[Data items]
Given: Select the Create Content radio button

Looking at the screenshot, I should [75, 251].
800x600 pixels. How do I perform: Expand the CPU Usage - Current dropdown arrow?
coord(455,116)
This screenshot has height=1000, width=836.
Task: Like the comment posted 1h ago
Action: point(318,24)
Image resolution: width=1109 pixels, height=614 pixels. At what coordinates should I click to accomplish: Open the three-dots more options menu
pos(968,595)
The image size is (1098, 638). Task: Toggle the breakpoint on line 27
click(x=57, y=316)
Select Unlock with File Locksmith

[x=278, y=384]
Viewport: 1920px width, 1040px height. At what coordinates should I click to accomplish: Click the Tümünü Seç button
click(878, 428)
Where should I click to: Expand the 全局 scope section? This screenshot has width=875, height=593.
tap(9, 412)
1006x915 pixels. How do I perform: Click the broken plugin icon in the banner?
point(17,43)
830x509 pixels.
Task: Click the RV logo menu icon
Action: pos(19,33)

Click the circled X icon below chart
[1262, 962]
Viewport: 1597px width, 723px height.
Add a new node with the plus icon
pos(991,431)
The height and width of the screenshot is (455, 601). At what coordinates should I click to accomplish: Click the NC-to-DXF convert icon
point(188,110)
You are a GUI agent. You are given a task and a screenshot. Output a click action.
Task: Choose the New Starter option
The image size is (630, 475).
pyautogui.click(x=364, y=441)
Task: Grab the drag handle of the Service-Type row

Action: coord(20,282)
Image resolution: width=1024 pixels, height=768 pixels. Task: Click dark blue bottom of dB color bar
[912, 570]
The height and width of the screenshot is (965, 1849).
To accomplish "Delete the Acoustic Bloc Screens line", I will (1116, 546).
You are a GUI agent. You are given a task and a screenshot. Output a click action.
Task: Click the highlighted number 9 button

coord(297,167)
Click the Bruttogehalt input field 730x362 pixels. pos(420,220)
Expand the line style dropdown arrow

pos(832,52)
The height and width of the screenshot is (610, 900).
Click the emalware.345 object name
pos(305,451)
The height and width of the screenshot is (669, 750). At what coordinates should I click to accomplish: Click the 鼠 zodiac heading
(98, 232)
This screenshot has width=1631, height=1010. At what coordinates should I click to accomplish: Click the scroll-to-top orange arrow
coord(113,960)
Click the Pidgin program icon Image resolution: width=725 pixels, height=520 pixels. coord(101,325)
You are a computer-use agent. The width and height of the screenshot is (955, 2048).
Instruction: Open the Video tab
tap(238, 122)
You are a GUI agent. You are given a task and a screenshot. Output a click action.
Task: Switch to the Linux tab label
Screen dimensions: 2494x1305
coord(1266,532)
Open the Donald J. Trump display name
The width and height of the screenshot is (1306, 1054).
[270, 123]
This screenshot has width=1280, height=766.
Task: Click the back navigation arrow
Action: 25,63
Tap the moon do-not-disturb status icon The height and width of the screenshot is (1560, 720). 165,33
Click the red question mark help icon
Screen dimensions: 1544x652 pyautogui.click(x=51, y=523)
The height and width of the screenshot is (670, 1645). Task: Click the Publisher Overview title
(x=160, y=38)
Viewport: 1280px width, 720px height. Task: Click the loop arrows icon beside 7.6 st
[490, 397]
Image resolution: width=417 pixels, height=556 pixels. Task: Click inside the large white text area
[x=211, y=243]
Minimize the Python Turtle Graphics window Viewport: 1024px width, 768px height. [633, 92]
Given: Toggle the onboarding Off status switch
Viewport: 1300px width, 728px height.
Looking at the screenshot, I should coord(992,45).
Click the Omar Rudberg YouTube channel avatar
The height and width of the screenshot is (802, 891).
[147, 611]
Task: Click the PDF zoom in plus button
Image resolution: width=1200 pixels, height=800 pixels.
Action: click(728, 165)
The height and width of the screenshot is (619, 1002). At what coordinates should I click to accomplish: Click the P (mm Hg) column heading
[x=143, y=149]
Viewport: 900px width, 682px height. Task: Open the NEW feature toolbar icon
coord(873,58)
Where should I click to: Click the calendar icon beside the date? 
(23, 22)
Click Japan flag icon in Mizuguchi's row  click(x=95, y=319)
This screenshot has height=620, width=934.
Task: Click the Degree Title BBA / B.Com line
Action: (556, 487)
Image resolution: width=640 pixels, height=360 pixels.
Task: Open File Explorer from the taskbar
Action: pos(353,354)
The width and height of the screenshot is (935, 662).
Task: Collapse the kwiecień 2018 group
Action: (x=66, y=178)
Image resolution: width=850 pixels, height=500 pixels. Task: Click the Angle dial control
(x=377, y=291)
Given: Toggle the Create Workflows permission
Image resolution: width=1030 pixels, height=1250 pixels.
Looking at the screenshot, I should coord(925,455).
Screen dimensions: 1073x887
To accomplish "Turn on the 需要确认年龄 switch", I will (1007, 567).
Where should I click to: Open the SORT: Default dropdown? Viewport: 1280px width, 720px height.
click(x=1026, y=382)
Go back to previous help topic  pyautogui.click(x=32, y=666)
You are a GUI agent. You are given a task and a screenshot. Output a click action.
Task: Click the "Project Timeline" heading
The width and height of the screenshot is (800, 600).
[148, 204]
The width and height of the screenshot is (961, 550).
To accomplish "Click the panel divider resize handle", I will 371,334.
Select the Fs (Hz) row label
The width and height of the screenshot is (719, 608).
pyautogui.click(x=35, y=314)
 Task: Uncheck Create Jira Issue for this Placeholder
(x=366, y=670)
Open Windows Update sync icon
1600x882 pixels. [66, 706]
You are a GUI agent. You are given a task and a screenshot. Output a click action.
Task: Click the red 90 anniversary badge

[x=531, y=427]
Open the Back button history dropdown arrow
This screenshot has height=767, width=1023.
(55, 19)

- [Action item] Reproduce the data in full, precisely as given.

- [Written response]
Given: Select the Create Content radio button

Looking at the screenshot, I should [75, 251].
800x600 pixels. How do I perform: Expand the CPU Usage - Current dropdown arrow?
coord(455,116)
This screenshot has height=1000, width=836.
Task: Like the comment posted 1h ago
Action: point(318,24)
Image resolution: width=1109 pixels, height=614 pixels. At what coordinates should I click to accomplish: Open the three-dots more options menu
pos(968,595)
The image size is (1098, 638). Task: Toggle the breakpoint on line 27
click(x=57, y=316)
Select Unlock with File Locksmith

[x=278, y=384]
Viewport: 1920px width, 1040px height. At what coordinates should I click to accomplish: Click the Tümünü Seç button
click(878, 428)
Where should I click to: Expand the 全局 scope section? This screenshot has width=875, height=593.
tap(9, 412)
1006x915 pixels. How do I perform: Click the broken plugin icon in the banner?
point(17,43)
830x509 pixels.
Task: Click the RV logo menu icon
Action: pos(19,33)

Click the circled X icon below chart
[1262, 962]
Viewport: 1597px width, 723px height.
Add a new node with the plus icon
pos(991,431)
The height and width of the screenshot is (455, 601). At what coordinates should I click to accomplish: Click the NC-to-DXF convert icon
point(188,110)
You are a GUI agent. You are given a task and a screenshot. Output a click action.
Task: Choose the New Starter option
The image size is (630, 475).
pyautogui.click(x=364, y=441)
Task: Grab the drag handle of the Service-Type row

Action: coord(20,282)
Image resolution: width=1024 pixels, height=768 pixels. Task: Click dark blue bottom of dB color bar
[912, 570]
The height and width of the screenshot is (965, 1849).
To accomplish "Delete the Acoustic Bloc Screens line", I will (1116, 546).
You are a GUI agent. You are given a task and a screenshot. Output a click action.
Task: Click the highlighted number 9 button

coord(297,167)
Click the Bruttogehalt input field 730x362 pixels. pos(420,220)
Expand the line style dropdown arrow

pos(832,52)
The height and width of the screenshot is (610, 900).
Click the emalware.345 object name
pos(305,451)
The height and width of the screenshot is (669, 750). At what coordinates should I click to accomplish: Click the 鼠 zodiac heading
(98, 232)
This screenshot has width=1631, height=1010. At what coordinates should I click to accomplish: Click the scroll-to-top orange arrow
coord(113,960)
Click the Pidgin program icon Image resolution: width=725 pixels, height=520 pixels. coord(101,325)
You are a computer-use agent. The width and height of the screenshot is (955, 2048).
Instruction: Open the Video tab
tap(238, 122)
You are a GUI agent. You are given a task and a screenshot. Output a click action.
Task: Switch to the Linux tab label
Screen dimensions: 2494x1305
coord(1266,532)
Open the Donald J. Trump display name
The width and height of the screenshot is (1306, 1054).
[270, 123]
This screenshot has width=1280, height=766.
Task: Click the back navigation arrow
Action: 25,63
Tap the moon do-not-disturb status icon The height and width of the screenshot is (1560, 720). 165,33
Click the red question mark help icon
Screen dimensions: 1544x652 pyautogui.click(x=51, y=523)
The height and width of the screenshot is (670, 1645). Task: Click the Publisher Overview title
(x=160, y=38)
Viewport: 1280px width, 720px height. Task: Click the loop arrows icon beside 7.6 st
[490, 397]
Image resolution: width=417 pixels, height=556 pixels. Task: Click inside the large white text area
[x=211, y=243]
Minimize the Python Turtle Graphics window Viewport: 1024px width, 768px height. [633, 92]
Given: Toggle the onboarding Off status switch
Viewport: 1300px width, 728px height.
Looking at the screenshot, I should coord(992,45).
Click the Omar Rudberg YouTube channel avatar
The height and width of the screenshot is (802, 891).
[147, 611]
Task: Click the PDF zoom in plus button
Image resolution: width=1200 pixels, height=800 pixels.
Action: click(728, 165)
The height and width of the screenshot is (619, 1002). At what coordinates should I click to accomplish: Click the P (mm Hg) column heading
[x=143, y=149]
Viewport: 900px width, 682px height. Task: Open the NEW feature toolbar icon
coord(873,58)
Where should I click to: Click the calendar icon beside the date? 
(23, 22)
Click Japan flag icon in Mizuguchi's row  click(x=95, y=319)
This screenshot has height=620, width=934.
Task: Click the Degree Title BBA / B.Com line
Action: (556, 487)
Image resolution: width=640 pixels, height=360 pixels.
Task: Open File Explorer from the taskbar
Action: pos(353,354)
The width and height of the screenshot is (935, 662).
Task: Collapse the kwiecień 2018 group
Action: (x=66, y=178)
Image resolution: width=850 pixels, height=500 pixels. Task: Click the Angle dial control
(x=377, y=291)
Given: Toggle the Create Workflows permission
Image resolution: width=1030 pixels, height=1250 pixels.
Looking at the screenshot, I should coord(925,455).
Screen dimensions: 1073x887
To accomplish "Turn on the 需要确认年龄 switch", I will (1007, 567).
Where should I click to: Open the SORT: Default dropdown? Viewport: 1280px width, 720px height.
click(x=1026, y=382)
Go back to previous help topic  pyautogui.click(x=32, y=666)
You are a GUI agent. You are given a task and a screenshot. Output a click action.
Task: Click the "Project Timeline" heading
The width and height of the screenshot is (800, 600).
[148, 204]
The width and height of the screenshot is (961, 550).
To accomplish "Click the panel divider resize handle", I will 371,334.
Select the Fs (Hz) row label
The width and height of the screenshot is (719, 608).
pyautogui.click(x=35, y=314)
 Task: Uncheck Create Jira Issue for this Placeholder
(x=366, y=670)
Open Windows Update sync icon
1600x882 pixels. [66, 706]
You are a GUI agent. You are given a task and a screenshot. Output a click action.
Task: Click the red 90 anniversary badge

[x=531, y=427]
Open the Back button history dropdown arrow
This screenshot has height=767, width=1023.
(55, 19)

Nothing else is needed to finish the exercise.